That’s totally true. You never know where something will take you. But also in more practical terms, how did you get it made?
It’s so weird and specific and singular. I think I made it very easy for me because from the beginning I was telling Sheila, “I wanna do this black-and-white Iranian vampire film, stylized and tricked out like Rumblefish. It’s gonna be like a fairy tale and I want you to be the vampire,” and she was in. And then I got the rest of the cast that way. Once I had them, I wrote the script. It was so specific. If it’s that freaky and weird, it’s almost easy because you can’t have a mid-range reaction, you know? People were like, Oh, yes, can I read the script? And then they read the script and were like,Black-and-white and Farsi! When I was looking for investors, a few people were like, “It’s great, we love the script. Let’s do it in English.” And I was like, You’re a fucking idiot. It’s an Iranian fairytale, it’s gonna be in Farsi. The next question after that becomes, “Yeah, it’s great. Do it in color!” And the question after that was some other stupid question.
“Can you do it with white American actors?”
So from that point of view, it was easy. As a human being and in life, it’s like if I really want to do something, I’ll just fucking do it.
Also, A Girl Walks Home is based on your earlier short film, though it’s much more expanded version of it.
When I did the short film, I had the chador. I put it on and was instantly like,I’m a vampire. This is an Iranian vampire. This is her. I made a short because I love that idea, and thought it should be black-and-white. And then I went to Germany and was living there doing another short. I had three other films that I was trying to do before I left. Germany is the opposite of America, you can be as weird as you want and there’s no taboo about what a film can be about. It’s a really cool space cut off from this shit. I was just like what do I want to do? I loved that character. So when I came back, I convinced everyone to get involved. I was super industrious.
What’s your writing process like?
When I’m writing, I usually have five to ten scenes right at the beginning. I knew I wanted him to pierce her ears at the fucking power plant. I didn’t know how they were gonna get there, and then you have to give explanations for all the things you drop in your little stew… But I knew I wanted them to meet the way they did on the street, with him dressed like that. I figured out how many scenes to make when I was in film school by looking at all my favorite movies like Gummo and True Romance—they all have ten memorable scenes.
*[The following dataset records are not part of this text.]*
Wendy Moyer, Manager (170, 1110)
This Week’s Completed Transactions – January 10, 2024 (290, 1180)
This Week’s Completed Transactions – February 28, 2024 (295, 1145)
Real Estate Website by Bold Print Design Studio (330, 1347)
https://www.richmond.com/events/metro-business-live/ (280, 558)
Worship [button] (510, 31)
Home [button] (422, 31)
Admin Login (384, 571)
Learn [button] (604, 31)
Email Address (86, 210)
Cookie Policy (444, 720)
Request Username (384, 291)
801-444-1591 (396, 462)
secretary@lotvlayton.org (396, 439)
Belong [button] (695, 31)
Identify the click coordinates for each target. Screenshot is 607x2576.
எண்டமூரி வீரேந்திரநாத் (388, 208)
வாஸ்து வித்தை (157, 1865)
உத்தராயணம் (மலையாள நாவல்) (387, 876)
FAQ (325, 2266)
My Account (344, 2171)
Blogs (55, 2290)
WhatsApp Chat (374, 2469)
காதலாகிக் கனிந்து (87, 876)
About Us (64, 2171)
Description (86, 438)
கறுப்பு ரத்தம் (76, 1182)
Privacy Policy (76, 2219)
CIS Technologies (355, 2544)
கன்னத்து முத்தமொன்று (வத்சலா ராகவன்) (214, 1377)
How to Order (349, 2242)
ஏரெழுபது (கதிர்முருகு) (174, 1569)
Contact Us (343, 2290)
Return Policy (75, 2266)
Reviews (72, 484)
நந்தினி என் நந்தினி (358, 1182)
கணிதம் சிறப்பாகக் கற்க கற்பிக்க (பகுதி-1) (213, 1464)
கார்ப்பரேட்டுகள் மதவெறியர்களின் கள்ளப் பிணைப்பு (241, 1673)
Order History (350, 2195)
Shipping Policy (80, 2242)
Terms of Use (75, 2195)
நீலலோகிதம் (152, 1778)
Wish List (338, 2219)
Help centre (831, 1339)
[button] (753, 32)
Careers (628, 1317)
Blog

Now they have movies with 20 endings.
Twenty endings, 20 beginnings, three main characters—you don’t know what the fuck is going on. So many visual effects that it’s like going to a bachelor party. The next day you don’t really know what happened. It’s a blur of images.
But you think it was a good time.
Yeah.
The world that you make in your movie is so fleshed out, especially for a first feature. Can you talk about what Bad City means to you and where it came from?
Really, at the heart, my favorite thing about making a film is constructing the world. It’s what I’ve been doing since I was like five years old. OK, this is the world and there’s this evil guy that lives in the castle and then this is the most valuable precious diamond and you’ve gotta get it and he kidnapped the princess so you’ve gotta save her but there’s a dragon... You know, it’s creating your own universe, like a fairy tale. Those are the movies I loved, like NeverEnding Story and Legend. All the movies I love are like a fairytales in a way. Making a world is like being inside a dream. There’s no loyalty to the real world. Fuck the real world. You’re not going to a movie to understand the real world directly. You’re in a movie to understand real emotion. It can be anything you want.
The music is integral to the film.
The soundtrack, which I’m very proud of, is coming out from Death Waltz Records. They’re the shit for cult movie soundtracks. I’m proud and honored to be a part of their roster. They’re doing limited art and pressing it on vinyl. Who gets to do that anymore? It’ll be out in January.
Whenever I’m writing I usually start with music that feels like a scene or a character. I was listening to Radio Tehran and Kiosk, two Iranian rock bands who sound like the Cure or the Pixies. They have this really awesome emo kind of sound. And I knew them, so I got them on board really early on. And I met Collin [Hegna] from the Brian Jonestown Massacre after a show telling him about the film and he was like, “I have this side project that’s like Ennio Morricone melancholy spaghetti Western music,” and he sent me all his stuff and I was like, This is the sound of the whole movie. It’s the music spine of the whole movie.
I feel like a big influence on you must be Jim Jarmusch.
Not at all—everyone says that, though. I take that as a compliment. I knew Jarmusch was making a vampire film, but no two people fuck the same. It’s gonna be different. I told Sheila, “Me and this dude are huffing on the same fumes.” You can go two directions with a vampire—either super-existential life-contemplative-type shit or violent-massacre-bloodcount. But a film is like a mirror for each person to see something of themselves in. The Jarmusch questions say more about the person asking than they do about me.